> PASSAGE DU TEXTE:

┌──

M. Jérôme Durain. Nous discutions il y a quelques mois d’une proposition de loi relative au devoir de vigilance des sociétés mères et des entreprises donneuses d’ordre visant à améliorer les conditions de travail à l’autre bout de la planète. Lorsque nous cherchions par exemple à vérifier que la chaîne de sous-traitance protégeait des ouvriers au Bangladesh menacés de périr dans la destruction d’immeubles à moitié désaffectés, il me semble que notre propos et notre intention étaient universels et non au service de petits intérêts médiocres. (M. Guillaume Arnell opine. – M. Jean Desessard applaudit.)

Si l’on s’en tient à l’idéal que vous défendez, celui de l’autorégulation, il se passe ce que l’on constate par exemple au Bangladesh ou dans la Silicon Valley.

Dans la société Twitter, on vous explique par exemple que prendre ses congés n’a pas d’intérêt, mais que c’est un sujet « cool ». Si on veut les prendre, il suffit d’aller voir son manager pour lui dire qu’on part en congé. Le problème, c’est que ça n’arrive pas, parce que la subordination est une réalité dans tous les domaines de l’activité économique. Les contraintes économiques écrasent toutes les autres considérations.

└──

> LISTE:
┌──

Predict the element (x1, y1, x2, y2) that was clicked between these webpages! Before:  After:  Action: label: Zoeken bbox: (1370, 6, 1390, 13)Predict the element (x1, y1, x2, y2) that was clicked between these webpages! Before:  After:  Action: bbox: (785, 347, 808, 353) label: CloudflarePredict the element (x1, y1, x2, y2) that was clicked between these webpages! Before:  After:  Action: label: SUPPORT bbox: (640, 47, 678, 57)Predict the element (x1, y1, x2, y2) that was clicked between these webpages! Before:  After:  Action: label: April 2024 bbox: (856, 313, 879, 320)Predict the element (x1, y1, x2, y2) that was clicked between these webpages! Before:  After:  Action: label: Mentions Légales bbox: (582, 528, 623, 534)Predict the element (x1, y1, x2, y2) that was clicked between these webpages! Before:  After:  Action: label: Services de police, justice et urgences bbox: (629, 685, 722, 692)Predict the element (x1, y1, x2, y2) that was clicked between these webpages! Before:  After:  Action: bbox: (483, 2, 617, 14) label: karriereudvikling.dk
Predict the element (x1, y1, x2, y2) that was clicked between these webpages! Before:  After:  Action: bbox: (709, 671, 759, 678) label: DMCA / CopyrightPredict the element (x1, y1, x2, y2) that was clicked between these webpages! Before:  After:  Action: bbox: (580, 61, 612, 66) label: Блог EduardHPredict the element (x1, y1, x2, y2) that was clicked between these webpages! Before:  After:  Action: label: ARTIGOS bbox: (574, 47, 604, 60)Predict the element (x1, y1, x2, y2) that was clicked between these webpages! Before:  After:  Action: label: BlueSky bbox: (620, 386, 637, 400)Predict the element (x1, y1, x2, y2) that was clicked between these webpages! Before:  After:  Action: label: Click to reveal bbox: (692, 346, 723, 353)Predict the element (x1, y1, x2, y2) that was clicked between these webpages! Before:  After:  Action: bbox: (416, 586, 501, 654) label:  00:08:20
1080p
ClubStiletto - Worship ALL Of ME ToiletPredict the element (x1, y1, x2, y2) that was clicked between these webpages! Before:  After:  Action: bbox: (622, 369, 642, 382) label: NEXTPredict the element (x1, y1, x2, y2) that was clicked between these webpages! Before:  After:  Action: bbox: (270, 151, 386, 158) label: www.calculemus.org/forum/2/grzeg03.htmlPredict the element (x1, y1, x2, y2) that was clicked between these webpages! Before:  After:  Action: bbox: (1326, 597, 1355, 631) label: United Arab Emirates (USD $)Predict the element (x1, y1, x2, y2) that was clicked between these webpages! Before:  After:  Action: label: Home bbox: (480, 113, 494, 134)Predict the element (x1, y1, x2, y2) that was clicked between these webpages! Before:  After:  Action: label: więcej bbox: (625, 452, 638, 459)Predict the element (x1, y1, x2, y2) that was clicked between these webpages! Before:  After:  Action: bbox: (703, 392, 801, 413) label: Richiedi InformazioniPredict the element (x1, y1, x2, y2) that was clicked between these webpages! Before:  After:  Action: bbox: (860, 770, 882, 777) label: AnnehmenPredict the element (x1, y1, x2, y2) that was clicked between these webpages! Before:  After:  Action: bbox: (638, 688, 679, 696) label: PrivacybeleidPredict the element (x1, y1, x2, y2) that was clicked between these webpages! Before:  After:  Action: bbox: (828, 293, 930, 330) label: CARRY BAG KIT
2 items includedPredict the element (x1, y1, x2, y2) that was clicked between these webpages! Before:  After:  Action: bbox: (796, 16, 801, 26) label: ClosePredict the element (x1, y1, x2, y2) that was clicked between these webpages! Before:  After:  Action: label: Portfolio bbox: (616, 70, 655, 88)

└──

> TÂCHES À FAIRE:
1: Traduisez en anglais cette phrase du passage : « Les contraintes économiques écrasent toutes les autres considérations. »
2: Recopiez le passage en partant des mots « Si l’on s’en » et en vous arrêtant après « la Silicon Valley. ».
Ce matériel vient d'une autre source.

> RÉSULTATS ATTENDUS:
1: Economic constraints crush all other considerations.

2:
Si l’on s’en tient à l’idéal que vous défendez, celui de l’autorégulation, il se passe ce que l’on constate par exemple au Bangladesh ou dans la Silicon Valley.